In silico analysis of the Frank-Starling mechanism and its relationship with vascular filling therapy

The Frank-Starling (FS) mechanism is an essential regulatory mechanism of cardiac output. It is defined as follows: if more blood enters the ventricle, preload increases and, as an immediate response, the stroke volume (SV, the ejected blood volume) increases. It is commonly assumed that the length-dependent activation (LDA), a cellular property, underlies the FS mechanism. As preload increases, the length of cardiac fibers increases and they produce a greater contractile force. To investigate this presumed relationship between LDA and the FS mechanism, a 6-chamber lumped-parameter model of the cardiovascular system (CVS) is proposed. In this model, the active contraction of both ventricles is described at the cellular scale. This ensures that our multiscale model of ventricular contraction is able to link the important microscopic variables (cellular length and force) to the macroscopic variables (ventricular volume and pressure). We show that the FS mechanism is a deeply dynamical response to a change in preload, and this response is driven by LDA. But we also demonstrate that the maximal produced force is not a reliable index to determine SV variations upon preload increase.

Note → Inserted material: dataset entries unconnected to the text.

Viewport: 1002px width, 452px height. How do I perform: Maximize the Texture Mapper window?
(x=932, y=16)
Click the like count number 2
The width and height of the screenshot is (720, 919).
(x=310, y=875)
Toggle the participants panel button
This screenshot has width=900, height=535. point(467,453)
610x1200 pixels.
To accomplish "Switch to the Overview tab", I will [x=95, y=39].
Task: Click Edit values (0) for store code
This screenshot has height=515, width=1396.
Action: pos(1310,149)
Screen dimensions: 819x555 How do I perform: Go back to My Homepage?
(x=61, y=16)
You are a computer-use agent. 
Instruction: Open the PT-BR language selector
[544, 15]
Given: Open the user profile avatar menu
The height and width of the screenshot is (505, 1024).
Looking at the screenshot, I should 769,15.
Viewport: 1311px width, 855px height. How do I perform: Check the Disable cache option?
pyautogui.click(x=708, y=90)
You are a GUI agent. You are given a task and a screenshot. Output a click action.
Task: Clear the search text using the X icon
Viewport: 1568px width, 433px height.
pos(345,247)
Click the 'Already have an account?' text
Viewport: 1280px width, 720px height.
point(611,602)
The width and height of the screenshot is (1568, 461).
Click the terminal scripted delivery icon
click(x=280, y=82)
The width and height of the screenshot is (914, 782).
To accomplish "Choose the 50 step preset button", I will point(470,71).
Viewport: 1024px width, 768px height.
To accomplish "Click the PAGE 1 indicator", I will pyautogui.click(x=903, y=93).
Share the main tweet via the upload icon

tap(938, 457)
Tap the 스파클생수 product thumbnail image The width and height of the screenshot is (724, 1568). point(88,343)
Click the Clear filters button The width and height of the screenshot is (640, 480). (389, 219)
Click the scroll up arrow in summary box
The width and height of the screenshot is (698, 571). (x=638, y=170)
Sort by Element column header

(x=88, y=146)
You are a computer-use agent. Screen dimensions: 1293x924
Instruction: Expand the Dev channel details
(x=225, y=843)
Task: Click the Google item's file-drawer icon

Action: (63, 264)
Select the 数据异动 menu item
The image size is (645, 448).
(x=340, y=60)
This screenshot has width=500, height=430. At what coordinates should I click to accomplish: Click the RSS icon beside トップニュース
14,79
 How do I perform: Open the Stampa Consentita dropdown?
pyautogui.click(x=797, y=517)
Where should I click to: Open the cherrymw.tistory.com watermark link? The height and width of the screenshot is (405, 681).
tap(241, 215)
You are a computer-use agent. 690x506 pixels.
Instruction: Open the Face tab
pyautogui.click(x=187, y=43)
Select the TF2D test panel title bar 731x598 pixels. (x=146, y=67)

We then use our model to investigate the relationship between the FS mechanism and vascular filling. The latter is a commonly used therapy in intensive care units, where fluid infusions are performed in order to restore the patient’s cardiac output. It is believed that increasing the circulating blood volume increases the preload, hence the SV. We perform vascular filling (and emptying) simulations with our CVS model and observe two things. First, LDA is responsible for the increase in SV following vascular filling. Second, preload is not the only variable to monitor in order to predict the patient response to fluid therapy. Afterload should also be considered, as fluid infusions also impact the resistance to blood ejection, which tends to counterbalance the LDA effect and reduce the expected SV increase.